- PROBLEM STATEMENT -
Everything in the data below is left aside except the lines from the one containing "You are a computer-use agent. The height" through the one containing "The height and width of the screenshot is (162, 430)."; repeat those exactly.

START THE RECORDS

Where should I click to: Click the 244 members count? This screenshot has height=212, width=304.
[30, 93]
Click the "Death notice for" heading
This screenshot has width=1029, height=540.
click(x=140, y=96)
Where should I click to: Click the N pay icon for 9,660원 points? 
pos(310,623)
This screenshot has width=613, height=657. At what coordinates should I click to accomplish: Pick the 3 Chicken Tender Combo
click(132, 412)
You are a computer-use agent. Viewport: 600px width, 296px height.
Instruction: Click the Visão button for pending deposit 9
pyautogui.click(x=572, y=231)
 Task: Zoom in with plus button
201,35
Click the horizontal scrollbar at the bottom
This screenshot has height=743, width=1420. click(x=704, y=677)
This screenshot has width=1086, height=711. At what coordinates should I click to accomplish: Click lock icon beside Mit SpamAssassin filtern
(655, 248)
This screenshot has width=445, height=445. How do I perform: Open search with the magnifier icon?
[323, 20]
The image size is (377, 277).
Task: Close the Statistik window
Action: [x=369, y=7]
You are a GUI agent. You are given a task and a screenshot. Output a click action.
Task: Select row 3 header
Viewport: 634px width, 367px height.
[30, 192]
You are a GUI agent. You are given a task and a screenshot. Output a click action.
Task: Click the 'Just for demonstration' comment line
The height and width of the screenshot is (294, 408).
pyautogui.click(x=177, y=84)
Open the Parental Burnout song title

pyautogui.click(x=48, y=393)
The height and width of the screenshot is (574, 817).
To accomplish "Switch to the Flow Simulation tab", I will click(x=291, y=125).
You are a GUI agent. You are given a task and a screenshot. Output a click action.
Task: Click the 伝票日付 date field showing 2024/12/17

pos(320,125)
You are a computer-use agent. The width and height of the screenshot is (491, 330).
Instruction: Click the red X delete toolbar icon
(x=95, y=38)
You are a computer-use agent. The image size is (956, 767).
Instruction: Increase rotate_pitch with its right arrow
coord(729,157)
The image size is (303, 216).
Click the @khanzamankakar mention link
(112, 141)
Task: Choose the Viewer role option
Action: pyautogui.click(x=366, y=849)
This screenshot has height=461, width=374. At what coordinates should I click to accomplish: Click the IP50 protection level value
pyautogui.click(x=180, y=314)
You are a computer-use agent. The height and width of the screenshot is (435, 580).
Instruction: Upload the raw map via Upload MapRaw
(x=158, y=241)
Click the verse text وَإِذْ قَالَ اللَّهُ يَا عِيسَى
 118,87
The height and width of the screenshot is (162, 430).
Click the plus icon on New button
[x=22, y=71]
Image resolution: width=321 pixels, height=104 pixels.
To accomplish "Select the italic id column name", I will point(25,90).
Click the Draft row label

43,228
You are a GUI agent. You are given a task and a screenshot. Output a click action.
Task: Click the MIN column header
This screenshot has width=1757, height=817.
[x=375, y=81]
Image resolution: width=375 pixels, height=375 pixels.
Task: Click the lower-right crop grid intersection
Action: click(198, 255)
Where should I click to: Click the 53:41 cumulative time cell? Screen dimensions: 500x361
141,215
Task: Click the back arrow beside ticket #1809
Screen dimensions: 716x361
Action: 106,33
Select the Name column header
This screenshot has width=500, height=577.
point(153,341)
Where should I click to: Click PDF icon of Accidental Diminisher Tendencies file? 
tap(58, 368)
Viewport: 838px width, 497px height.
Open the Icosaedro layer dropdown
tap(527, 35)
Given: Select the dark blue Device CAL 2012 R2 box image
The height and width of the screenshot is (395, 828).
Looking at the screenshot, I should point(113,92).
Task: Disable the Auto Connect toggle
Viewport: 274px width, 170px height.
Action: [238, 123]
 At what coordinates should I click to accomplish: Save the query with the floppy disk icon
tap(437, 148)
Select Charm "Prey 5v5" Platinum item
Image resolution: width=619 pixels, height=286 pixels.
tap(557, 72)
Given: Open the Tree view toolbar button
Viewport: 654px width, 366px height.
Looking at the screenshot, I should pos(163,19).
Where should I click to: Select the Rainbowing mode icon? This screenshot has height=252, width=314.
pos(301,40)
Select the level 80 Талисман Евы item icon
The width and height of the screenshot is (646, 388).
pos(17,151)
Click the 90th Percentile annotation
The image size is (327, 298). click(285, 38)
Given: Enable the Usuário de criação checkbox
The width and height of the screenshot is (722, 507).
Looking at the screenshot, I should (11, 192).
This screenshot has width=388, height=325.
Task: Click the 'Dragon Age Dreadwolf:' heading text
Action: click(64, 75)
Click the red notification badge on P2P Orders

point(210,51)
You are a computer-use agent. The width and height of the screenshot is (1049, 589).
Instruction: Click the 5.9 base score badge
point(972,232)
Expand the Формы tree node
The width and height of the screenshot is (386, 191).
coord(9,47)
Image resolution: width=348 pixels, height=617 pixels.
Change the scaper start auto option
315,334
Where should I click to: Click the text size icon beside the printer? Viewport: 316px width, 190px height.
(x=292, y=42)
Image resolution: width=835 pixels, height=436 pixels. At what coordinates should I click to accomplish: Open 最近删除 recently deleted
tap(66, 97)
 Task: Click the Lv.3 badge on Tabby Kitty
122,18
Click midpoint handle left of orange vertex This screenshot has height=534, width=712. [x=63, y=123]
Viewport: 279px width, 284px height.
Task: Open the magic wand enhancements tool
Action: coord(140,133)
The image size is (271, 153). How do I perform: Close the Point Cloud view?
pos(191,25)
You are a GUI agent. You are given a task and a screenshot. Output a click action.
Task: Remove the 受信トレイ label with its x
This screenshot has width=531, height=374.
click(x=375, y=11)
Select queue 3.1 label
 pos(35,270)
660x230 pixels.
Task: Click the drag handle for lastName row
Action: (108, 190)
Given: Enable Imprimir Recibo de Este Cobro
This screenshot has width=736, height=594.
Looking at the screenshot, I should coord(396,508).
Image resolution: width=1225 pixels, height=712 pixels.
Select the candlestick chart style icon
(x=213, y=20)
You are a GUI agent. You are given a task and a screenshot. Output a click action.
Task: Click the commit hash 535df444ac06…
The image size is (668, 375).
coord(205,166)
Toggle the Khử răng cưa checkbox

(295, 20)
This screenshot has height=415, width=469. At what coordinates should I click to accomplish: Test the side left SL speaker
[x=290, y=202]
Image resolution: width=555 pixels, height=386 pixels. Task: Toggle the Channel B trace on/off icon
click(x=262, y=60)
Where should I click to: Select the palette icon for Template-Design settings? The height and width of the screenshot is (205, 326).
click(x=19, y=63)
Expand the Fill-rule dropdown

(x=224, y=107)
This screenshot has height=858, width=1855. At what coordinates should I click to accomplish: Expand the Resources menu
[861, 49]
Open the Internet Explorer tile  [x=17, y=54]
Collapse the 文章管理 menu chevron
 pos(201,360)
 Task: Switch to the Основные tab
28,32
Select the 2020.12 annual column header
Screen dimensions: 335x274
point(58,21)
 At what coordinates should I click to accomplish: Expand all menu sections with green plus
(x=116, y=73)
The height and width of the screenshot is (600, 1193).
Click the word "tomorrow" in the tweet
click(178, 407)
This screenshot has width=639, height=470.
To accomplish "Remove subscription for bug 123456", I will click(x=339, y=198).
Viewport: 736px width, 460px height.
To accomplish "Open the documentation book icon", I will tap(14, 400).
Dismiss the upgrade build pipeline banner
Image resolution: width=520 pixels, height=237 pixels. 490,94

END THE RECORDS

- RESULT OF THE EXERCISE -
You are a computer-use agent. The height and width of the screenshot is (435, 580).
Instruction: Upload the raw map via Upload MapRaw
(x=158, y=241)
Click the verse text وَإِذْ قَالَ اللَّهُ يَا عِيسَى
 118,87
The height and width of the screenshot is (162, 430).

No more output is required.